As naves espaciais com destino a Vênus nos próximos anos deverão fornecer novos dados importantes para ajudar a resolver o mistério. Dr. O’Rourke observou que ele nasceu em 1990, quando Magalhães entrou em órbita na última missão da NASA. “Tive cerca de 10 dias”, disse ele. “Portanto, estou animado para ver algumas novas missões a Vênus durante minha vida.”

A espaçonave DaVinci da NASA, com lançamento previsto para 2029, usará uma sonda de pára-quedas para fazer medições precisas de gases na atmosfera, fornecendo pistas sobre os vulcões atuais.

Outra missão esperada da NASA, a Veritas, fará medições detalhadas da gravidade do planeta e obterá imagens de alta resolução da superfície.

“Isso nos ajudará a procurar possíveis limites de placas”, disse Anna Kulcher, cientista planetária do Instituto de Tecnologia da Califórnia e do Laboratório de Propulsão a Jato da NASA.
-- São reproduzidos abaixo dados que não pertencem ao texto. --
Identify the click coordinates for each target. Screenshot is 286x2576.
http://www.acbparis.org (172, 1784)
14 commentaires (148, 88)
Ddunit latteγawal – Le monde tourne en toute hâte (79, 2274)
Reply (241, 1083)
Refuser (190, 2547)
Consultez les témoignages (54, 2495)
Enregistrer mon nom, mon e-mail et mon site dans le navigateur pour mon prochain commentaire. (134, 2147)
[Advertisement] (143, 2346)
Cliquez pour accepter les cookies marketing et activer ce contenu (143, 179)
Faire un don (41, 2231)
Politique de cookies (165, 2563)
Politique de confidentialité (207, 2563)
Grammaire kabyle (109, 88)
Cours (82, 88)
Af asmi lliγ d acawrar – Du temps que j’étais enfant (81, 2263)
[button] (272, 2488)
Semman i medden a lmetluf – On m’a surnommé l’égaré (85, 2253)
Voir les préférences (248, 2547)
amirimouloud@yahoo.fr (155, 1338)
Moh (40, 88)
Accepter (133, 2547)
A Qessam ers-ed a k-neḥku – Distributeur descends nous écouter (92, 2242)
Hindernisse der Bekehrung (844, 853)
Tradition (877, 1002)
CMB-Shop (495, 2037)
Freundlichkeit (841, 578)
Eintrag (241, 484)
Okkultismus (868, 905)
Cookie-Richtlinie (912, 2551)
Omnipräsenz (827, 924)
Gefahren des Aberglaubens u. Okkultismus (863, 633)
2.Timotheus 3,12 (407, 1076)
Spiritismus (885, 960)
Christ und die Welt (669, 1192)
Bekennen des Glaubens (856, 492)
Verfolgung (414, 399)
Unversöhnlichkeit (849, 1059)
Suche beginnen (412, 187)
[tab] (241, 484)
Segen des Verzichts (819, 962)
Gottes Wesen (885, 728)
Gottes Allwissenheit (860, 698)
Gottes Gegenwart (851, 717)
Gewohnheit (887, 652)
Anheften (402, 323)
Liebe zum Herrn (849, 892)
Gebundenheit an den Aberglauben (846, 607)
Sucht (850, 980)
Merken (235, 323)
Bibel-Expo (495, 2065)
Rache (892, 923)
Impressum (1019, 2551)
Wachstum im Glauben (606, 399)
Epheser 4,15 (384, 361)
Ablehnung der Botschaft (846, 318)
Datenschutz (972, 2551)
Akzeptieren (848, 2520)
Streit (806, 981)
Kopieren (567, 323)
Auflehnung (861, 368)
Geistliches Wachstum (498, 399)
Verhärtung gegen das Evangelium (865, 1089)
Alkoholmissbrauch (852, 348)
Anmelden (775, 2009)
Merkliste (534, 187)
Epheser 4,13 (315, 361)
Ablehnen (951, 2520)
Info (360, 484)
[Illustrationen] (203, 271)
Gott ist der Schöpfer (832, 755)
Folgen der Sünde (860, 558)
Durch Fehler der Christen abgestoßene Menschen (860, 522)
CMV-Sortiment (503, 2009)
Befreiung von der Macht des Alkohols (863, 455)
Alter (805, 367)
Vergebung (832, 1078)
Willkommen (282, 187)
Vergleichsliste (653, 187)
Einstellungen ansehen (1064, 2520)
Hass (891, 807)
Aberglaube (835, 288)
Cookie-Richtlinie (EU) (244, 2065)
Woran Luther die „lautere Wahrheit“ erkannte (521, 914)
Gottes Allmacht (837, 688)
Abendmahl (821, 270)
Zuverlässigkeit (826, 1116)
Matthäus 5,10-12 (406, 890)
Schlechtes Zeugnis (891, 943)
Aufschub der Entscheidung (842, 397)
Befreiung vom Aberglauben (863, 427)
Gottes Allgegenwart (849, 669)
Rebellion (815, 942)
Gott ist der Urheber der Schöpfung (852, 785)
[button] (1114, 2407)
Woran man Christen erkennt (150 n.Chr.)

A Agência Espacial Europeia também planeia lançar uma missão robótica, Envision, para ajudar os cientistas a compreender porque é que as condições na Terra e em Vénus são tão diferentes.

Os modelos computacionais do Dr. Weller ajudam a esclarecer a história geológica dos planetas em torno de outras estrelas.

“Essa foi a ideia original do trabalho”, disse o Dr. Weller, “e rapidamente mudou para explicar algo sobre Vênus”.